July 21, 2010
A Tangle of Noodles
Sometimes I think I should rename this blog "The Improvisational Kitchen". I don't have much in the way of fancy gadgets and my selection of cooking pots and pans is short and sweet. Also, mostly small. Meaning that making large sautees or cooking for a crowd takes some creativity. No food processor here, just a blender that sometimes works double duty. No stand mixer. I do have an ancient hand mixer, but for all intents and purposes it has one speed, and that's high, and I only use it to make whipped cream or occasionally cream butter and sugar. There's a teeny tiny toaster that fits smaller sized sandwich bread and bagels and that's about it. But I'm not complaining, really, it's about all my kitchen can handle anyway. Just sometimes cooking and baking turns into an exercise of improv.

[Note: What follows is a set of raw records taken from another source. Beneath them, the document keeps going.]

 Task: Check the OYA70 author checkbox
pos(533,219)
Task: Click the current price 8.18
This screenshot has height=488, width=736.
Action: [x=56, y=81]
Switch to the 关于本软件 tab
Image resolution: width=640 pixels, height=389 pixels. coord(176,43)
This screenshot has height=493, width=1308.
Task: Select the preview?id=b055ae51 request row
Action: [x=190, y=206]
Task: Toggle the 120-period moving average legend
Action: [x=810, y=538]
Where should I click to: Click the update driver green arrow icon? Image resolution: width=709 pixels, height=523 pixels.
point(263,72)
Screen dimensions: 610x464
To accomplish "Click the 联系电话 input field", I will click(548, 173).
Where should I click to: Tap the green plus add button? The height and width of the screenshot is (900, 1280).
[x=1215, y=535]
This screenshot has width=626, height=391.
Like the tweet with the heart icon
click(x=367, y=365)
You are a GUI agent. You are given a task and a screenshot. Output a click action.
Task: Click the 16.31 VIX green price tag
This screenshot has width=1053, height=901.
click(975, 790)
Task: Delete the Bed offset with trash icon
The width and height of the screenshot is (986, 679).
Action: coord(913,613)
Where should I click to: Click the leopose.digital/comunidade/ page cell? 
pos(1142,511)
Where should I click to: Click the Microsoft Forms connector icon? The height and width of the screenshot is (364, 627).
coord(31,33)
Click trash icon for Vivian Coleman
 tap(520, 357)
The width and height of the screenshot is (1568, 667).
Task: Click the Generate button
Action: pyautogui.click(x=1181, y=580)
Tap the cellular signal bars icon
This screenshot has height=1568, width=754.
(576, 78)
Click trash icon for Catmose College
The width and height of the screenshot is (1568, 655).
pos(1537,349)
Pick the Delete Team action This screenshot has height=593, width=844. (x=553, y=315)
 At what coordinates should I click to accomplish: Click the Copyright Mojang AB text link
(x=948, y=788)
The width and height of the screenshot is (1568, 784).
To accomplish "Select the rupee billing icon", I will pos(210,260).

So the other night when I was making this chow mein, I sat staring for a bit. 3/4 of a pound of noodles plus all these add ins is a hefty amount and I was seriously perplexed as to how this was going to go down. Aside from making it in a stockpot, which would be just plain weird, I didn't think I had a pan large enough to accommodate the recipe's size. And then I remember that we have stuffed away at an odd angle into the very last space we had in our cabinets for storage a very well seasoned and previously well loved wok - perfect! So I chopped chopped away, prepping all the ingredients, because this recipe like most stir-fry type dishes are heavy on the chopping prep work, happy that I wouldn't have to awkwardly cook in several not-quite-right pans. Nevermind that my cheap apartment stove is wimpy when it come to providing heat - but it's gas! - and so what if the cooking takes a bit longer. These noodles are everything Chinese take-out is not. They're fresh, light, not in the least bit greasy and really packed with the vegetables. I like the lots of veggies part.
And can somebody please tell me what it is about Chinese food that makes it taste so much better when it's leftovers? Eaten straight from the take out box, cold, fridge door still open. I don't even particularly like Chinese (or rather, American style Chinese) food, but I like it so much more as leftovers, especially the noodles.
Chicken Chow Mein
Adapted from Cooking Light
The key to this recipe is getting the prep work done before you start cooking anything. Once the cooking starts, it moves rapidly and it's better to have all your ingredients next to you ready to toss in than to stress yourself out over time constraints. I grouped the carrots, peas and celery in one prep bowl. The chicken and 1 tablespoon soy sauce in another. Mushrooms and garlic in a third. And the sauce in a final bowl. The recipe indicates 4 total servings, but I feel like it's closer to 6, especially if you serve it with a vegetable side dish.
4 - 6 servings
1 cup matchstick-cut carrots
1 cup snow peas, trimmed
2 stalks of celery, thinly sliced on a deep angle
12 oz dry chow mein noodles
1 tablespoon dark sesame oil, divided
1/2 pound chicken breast tenders, sliced into thin strips
3 tablespoons soy sauce, divided
3/4 cup chicken broth
2 tablespoons oyster sauce
2 teaspoons freshly grated ginger
1/4 teaspoon crushed red pepper flakes
1 cup sliced mushrooms
2 cloves of garlic, minced
1 cup sliced green onions
Cook carrots, snow peas, celery and noodles in boiling water 3 minutes; drain and set aside
Heat 2 teaspoons oil in a large nonstick skillet (or wok) over medium-high heat. Add chicken and 1 tablespoon soy sauce to pan; stir-fry 3 minutes. Remove chicken from pan; keep warm.
Combine remaining 2 tablespoons soy sauce, chicken broth, oyster sauce, grated ginger, and pepper flakes, stirring well. Heat remaining 1 teaspoon oil over medium-high heat. Add mushrooms and garlic to pan; stir-fry for 3 minutes. Add broth mixture, and cook for 1 minute, bringing the sauce to just under a boil. Add noodle mixture and chicken to pan; cook 1 minute, tossing to combine. The sauce should soak up into the noodles within this time. Sprinkle with green onions and serve.